Point your ownify agent at your Ollama Cloud, OpenAI, Groq, or any OpenAI-compatible endpoint. ownify never sees prompts or completions for BYO calls. Spend caps and retention are governed by your provider.
ownify still bills its standard plans (Solo, Pro, etc.) — those cover the agent runtime, memory subsystem, skills, Matrix bot, audit, portal, and storage. BYO replaces only the LLM layer.
The portal dropdown lists four options. All endpoints must be OpenAI-compatible (i.e. accept POST /v1/chat/completions with the standard OpenAI request schema).
| Provider | Endpoint | Get a key |
|---|---|---|
| Ollama Cloud | https://ollama.com/v1 | ollama.com/settings/keys ↗ |
| OpenAI | https://api.openai.com/v1 | platform.openai.com/api-keys ↗ |
| OpenRouter | https://openrouter.ai/api/v1 | openrouter.ai/settings/keys ↗ |
| Groq | https://api.groq.com/openai/v1 | console.groq.com/keys ↗ |
| Custom | any OpenAI-compatible URL | Together, self-hosted Ollama, TGI… |
Anthropic’s native API isn’t directly supported in v1 (microclaw expects OpenAI-shaped requests). Use Anthropic via OpenRouter as a Custom endpoint for now.
In the portal: Dashboard → your agent → LLM. Pick a provider from the dropdown, paste your API key, set the default model id, save. The agent pod restarts in ~15 seconds and begins routing every chat call to your provider.
For Ollama, the default model id is whatever your subscription has access to — e.g. kimi-k2.6:cloud, qwen2.5:32b. For OpenAI it’s the model id you’d pass in any chat-completions request, e.g. gpt-4o-mini.
To revert to ownify-managed (Fireworks via ownify-router), pick that option from the dropdown and save. The four BYO secret keys are wiped and the pod restarts.
OpenRouter is a meta-provider — one API key, hundreds of models behind OpenAI-compatible request shapes. The auto-router classifies each request into one of six categories; here are reasonable defaults to assign in the model editor.
| Category | Recommended model id | Notes |
|---|---|---|
| Fast | openai/gpt-oss-20b | MoE, very low TTFT, used for the classifier itself |
| Balanced | qwen/qwen3-30b-a3b-instruct | 3B active params, broad capability |
| Reasoning | deepseek/deepseek-r1-distill-llama-70b | or anthropic/claude-haiku-4-5 if you want hosted Claude |
| Long context | google/gemini-2.5-flash | 1M token context, fast |
| Vision | qwen/qwen3-vl-235b-a22b-instruct | strong VL model, MoE |
| Code | qwen/qwen3-coder-30b | or anthropic/claude-sonnet-4-6 for top-tier review |
These are starting points — OpenRouter’s catalog evolves quickly.
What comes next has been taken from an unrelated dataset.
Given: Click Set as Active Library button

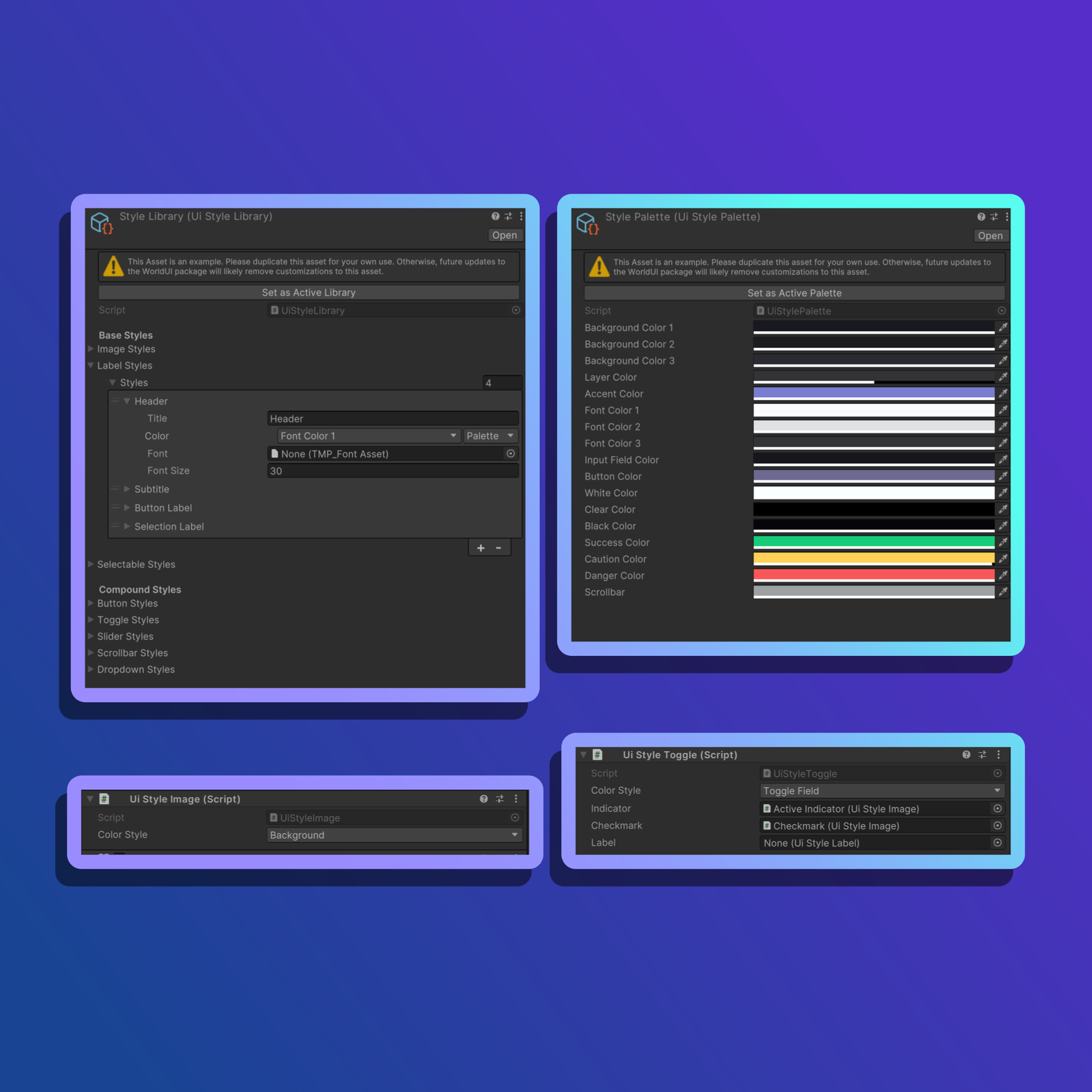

Consult openrouter.ai/models ↗ for current pricing, latency, and ZDR availability per route.
OpenRouter is a meta-provider: prompts may pass through different upstream model providers depending on the model id you select. Some routes support ZDR (zero-data-retention) — opt in at openrouter.ai/settings/privacy ↗.
With BYO active, every LLM call — including the auto-router classifier call that picks a category for each request — flows through your dedicated, per-tenant ownify-router pod directly to your provider. The shared platform LiteLLM is not in the path: no shared ownify component sees prompts or completions.
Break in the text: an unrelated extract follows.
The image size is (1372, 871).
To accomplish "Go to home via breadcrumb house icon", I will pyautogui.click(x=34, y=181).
| ownify still records | ownify does NOT see |
|---|---|
| Audit metadata (which channel triggered a call, when, the agent slug) Skill execution + memory ACL events Pod health + restarts | Prompt content Completion content Token counts (your provider’s dashboard has these) Spend (ownify can’t enforce caps for BYO providers) |
Langfuse traces are skipped for BYO calls so prompts and completions never land in ownify’s observability stack.
With BYO, your prompts and completions are governed by your provider’s privacy policy — review ollama.com/privacy, openai.com/policies/privacy-policy, or your custom endpoint’s terms before sending sensitive data. ownify stores audit metadata only.